Le président rwandais Paul Kagame et son homologue sud-africain Cyril Ramaphosa ont affiché lundi à Abidjan une position commune sur la nécessité pour les pays africains de prendre en main la résolution de leurs conflits, à commencer par la crise persistante dans l’est de la République démocratique du Congo (RDC).
Prenant part à un panel sur l’intégration continentale lors de l’Africa CEO Forum, les deux dirigeants ont plaidé pour une réponse africaine coordonnée, tout en reconnaissant l’appui nécessaire de partenaires internationaux.
« Il y a beaucoup d’efforts en cours, y compris ceux du Qatar, des États-Unis. Mais on ne peut pas dire que nous avons réussi. Tout le monde essaie. Encore une fois, cela revient à nous, vraiment », a déclaré Paul Kagame, insistant sur le rôle central que doivent jouer les Africains eux-mêmes. Le président rwandais a salué les avancées de l’Union africaine en matière de paix et de sécurité, tout en mettant en garde contre la dépendance excessive aux financements extérieurs. « Même si nous sommes capables de faire les choses nous-mêmes, nous devons encore faire appel à des partenaires », a-t-il concédé.

::::

- [TRAVAIL DEMANDÉ]
Rédigez la suite de l'article ci-dessus sur les propos de Paul Kagame et Cyril Ramaphosa à Abidjan, en reprenant juste après sa dernière phrase.

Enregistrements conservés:
::::

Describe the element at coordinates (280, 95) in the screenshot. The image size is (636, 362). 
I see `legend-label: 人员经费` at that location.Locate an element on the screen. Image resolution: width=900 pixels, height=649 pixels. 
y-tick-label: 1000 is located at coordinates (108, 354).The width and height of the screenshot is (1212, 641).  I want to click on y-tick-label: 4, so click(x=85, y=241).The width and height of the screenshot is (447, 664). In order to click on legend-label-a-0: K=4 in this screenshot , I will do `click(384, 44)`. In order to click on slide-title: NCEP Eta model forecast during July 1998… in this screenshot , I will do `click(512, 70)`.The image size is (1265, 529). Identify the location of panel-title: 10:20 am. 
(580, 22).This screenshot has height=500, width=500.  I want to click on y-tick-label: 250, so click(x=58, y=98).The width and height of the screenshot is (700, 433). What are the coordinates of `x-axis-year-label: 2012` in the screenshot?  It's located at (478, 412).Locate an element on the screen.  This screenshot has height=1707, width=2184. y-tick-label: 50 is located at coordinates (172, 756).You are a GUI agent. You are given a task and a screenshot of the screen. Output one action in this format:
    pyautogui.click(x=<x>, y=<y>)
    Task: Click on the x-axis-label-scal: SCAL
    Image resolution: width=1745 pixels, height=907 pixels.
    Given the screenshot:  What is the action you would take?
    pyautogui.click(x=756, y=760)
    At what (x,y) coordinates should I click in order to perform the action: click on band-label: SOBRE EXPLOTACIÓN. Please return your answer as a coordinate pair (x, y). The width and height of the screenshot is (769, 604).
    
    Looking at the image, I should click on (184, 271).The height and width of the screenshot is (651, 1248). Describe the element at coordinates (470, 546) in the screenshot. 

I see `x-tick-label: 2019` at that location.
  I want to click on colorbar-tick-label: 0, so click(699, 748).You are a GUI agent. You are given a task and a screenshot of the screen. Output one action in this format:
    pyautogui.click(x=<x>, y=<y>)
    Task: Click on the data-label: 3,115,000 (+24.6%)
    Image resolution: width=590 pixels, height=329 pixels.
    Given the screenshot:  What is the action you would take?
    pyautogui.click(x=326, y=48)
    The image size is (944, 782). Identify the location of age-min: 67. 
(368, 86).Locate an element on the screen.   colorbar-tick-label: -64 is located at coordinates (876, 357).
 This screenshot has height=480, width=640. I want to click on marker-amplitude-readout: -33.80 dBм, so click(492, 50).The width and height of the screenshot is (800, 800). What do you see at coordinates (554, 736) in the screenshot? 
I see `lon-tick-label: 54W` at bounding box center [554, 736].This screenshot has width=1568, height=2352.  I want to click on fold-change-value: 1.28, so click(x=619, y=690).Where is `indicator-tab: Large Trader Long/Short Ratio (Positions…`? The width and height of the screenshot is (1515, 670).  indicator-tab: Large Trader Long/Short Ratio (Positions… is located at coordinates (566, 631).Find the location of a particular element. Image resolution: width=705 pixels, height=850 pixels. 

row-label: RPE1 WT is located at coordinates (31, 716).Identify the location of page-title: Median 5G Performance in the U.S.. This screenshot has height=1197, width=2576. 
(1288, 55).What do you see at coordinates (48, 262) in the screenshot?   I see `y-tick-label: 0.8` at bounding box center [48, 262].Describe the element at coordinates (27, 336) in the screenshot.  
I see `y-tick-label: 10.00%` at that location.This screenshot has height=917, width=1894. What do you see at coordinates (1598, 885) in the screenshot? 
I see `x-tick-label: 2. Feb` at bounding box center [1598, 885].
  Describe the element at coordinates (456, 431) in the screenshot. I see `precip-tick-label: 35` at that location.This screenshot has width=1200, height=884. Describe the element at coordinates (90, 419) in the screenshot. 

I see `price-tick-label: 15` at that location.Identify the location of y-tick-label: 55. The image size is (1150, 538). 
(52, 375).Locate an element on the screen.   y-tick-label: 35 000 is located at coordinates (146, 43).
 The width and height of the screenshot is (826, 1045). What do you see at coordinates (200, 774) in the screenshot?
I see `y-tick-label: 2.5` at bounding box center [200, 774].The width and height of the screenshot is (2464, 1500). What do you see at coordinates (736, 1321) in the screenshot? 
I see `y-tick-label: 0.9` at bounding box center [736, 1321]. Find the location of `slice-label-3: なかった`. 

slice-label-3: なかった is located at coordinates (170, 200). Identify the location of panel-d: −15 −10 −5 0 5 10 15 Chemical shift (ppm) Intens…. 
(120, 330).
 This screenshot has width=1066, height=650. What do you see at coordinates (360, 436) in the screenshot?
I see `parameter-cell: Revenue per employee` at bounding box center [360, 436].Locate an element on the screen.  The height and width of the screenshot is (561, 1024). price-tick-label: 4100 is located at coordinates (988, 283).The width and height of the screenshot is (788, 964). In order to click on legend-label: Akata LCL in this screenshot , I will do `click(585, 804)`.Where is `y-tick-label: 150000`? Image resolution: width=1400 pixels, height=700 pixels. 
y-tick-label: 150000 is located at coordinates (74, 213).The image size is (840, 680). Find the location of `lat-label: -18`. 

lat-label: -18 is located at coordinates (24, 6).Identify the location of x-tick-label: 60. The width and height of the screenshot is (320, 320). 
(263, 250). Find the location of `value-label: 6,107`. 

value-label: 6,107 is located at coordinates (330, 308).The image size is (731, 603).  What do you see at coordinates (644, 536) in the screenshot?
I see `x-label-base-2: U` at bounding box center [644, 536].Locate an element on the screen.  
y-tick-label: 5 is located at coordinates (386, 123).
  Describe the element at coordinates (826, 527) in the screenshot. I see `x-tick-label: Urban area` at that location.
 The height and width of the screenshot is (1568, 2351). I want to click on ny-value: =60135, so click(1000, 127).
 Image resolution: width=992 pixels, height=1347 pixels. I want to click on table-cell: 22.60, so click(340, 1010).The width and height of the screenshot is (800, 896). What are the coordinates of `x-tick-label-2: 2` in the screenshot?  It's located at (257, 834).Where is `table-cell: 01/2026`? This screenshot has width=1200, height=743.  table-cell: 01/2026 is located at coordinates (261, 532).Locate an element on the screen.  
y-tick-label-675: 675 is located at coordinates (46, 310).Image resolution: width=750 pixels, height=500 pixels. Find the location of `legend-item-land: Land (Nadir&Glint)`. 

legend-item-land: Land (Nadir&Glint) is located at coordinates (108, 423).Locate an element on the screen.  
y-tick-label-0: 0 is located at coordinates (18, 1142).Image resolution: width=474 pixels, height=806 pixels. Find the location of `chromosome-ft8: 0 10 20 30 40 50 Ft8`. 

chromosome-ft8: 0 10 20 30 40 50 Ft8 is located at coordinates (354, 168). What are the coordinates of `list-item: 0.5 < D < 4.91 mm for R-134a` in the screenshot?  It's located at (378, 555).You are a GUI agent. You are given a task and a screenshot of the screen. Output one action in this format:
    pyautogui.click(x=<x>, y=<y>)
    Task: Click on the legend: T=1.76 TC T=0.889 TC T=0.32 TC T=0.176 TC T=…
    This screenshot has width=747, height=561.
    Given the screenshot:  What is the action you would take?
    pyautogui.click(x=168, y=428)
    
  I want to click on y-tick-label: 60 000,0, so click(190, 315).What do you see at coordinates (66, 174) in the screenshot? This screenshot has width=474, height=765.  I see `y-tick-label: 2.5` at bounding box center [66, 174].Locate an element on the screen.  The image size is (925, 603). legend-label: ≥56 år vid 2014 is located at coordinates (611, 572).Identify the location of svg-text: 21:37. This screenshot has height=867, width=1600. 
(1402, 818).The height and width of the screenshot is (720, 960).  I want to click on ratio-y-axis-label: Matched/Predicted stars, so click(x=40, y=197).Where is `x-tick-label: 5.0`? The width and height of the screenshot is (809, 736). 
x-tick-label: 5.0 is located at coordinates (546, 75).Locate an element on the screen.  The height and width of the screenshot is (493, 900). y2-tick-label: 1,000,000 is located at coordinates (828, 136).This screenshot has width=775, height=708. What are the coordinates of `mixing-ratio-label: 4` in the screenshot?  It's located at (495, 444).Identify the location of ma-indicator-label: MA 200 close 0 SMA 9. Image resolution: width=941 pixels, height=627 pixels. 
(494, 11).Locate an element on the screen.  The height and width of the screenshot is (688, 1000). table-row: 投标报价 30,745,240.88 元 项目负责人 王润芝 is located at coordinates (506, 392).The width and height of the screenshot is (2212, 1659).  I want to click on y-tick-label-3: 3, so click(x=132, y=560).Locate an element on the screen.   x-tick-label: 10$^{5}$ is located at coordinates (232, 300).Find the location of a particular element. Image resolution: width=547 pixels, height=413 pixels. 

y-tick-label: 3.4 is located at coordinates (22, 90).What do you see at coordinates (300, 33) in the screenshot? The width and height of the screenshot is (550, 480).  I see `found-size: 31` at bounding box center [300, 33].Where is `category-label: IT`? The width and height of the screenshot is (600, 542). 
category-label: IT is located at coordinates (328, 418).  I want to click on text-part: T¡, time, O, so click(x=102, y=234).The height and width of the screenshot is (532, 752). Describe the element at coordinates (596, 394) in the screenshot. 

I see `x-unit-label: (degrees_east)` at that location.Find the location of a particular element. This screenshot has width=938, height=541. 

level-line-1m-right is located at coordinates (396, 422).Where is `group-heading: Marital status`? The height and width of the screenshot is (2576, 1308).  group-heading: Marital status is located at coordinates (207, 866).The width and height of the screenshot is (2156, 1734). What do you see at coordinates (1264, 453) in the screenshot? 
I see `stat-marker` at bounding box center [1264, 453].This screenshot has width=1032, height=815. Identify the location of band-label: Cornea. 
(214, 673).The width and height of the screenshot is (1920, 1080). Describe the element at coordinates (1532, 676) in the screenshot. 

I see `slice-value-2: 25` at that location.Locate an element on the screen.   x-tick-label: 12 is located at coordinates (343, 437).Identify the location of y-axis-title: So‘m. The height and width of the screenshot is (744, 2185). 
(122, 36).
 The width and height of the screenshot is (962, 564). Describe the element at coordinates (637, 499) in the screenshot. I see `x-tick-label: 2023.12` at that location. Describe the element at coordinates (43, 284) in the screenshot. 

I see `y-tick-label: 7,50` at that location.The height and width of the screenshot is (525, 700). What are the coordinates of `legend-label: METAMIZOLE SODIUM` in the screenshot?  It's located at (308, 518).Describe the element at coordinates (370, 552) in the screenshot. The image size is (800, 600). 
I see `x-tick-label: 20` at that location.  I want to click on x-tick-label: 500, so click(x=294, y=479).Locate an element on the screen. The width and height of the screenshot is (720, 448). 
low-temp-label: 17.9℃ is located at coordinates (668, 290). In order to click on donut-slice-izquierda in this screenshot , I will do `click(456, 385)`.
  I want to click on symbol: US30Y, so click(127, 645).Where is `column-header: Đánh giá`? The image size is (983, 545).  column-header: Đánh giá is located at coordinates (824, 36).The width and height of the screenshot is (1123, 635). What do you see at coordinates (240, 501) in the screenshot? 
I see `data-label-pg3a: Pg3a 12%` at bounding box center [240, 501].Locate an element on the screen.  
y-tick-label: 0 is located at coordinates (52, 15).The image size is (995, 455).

::::

- [RÉPONSE PROPOSÉE]
Son homologue sud-africain a abondé dans le même sens, réaffirmant le principe de l’appropriation africaine des processus de paix. « Quelle que soit la contribution d’acteurs non africains, en fin de compte, tout doit être endossé, signé et approprié par nous, Africains », a déclaré Cyril Ramaphosa, insistant sur l’importance de placer toute initiative étrangère dans un cadre continental clairement défini.
Les deux présidents ont ainsi semblé enterrer, du moins publiquement, leurs récentes divergences au sujet de la crise sécuritaire en RDC. Avec un ton teinté d’ironie, Ramaphosa a lancé : « Certains d’entre vous ont peut-être cru qu’il y aurait des étincelles alors que nous sommes assis l’un à côté de l’autre. »
Cette déclaration conjointe intervient après plusieurs semaines de tensions entre Kigali et Pretoria. Début mai, Paul Kagame avait vertement critiqué les positions sud-africaines à propos de la mission militaire régionale de la SADC en RDC (SAMIDRC), déployée face à la rébellion du M23. Ramaphosa avait quant à lui directement accusé les militaires rwandais de soutenir les rebelles, mettant en cause leur responsabilité dans la mort de soldats sud-africains sur le terrain.
Malgré ces différends, la rencontre d’Abidjan semble marquer une volonté d’apaisement et de coopération. Pour de nombreux observateurs, cette volonté exprimée au sommet des États pourrait ouvrir la voie à une redéfinition du leadership africain sur les questions de paix et de sécurité — avec, en toile de fond, l’urgence de résoudre l’un des conflits les plus meurtriers du continent.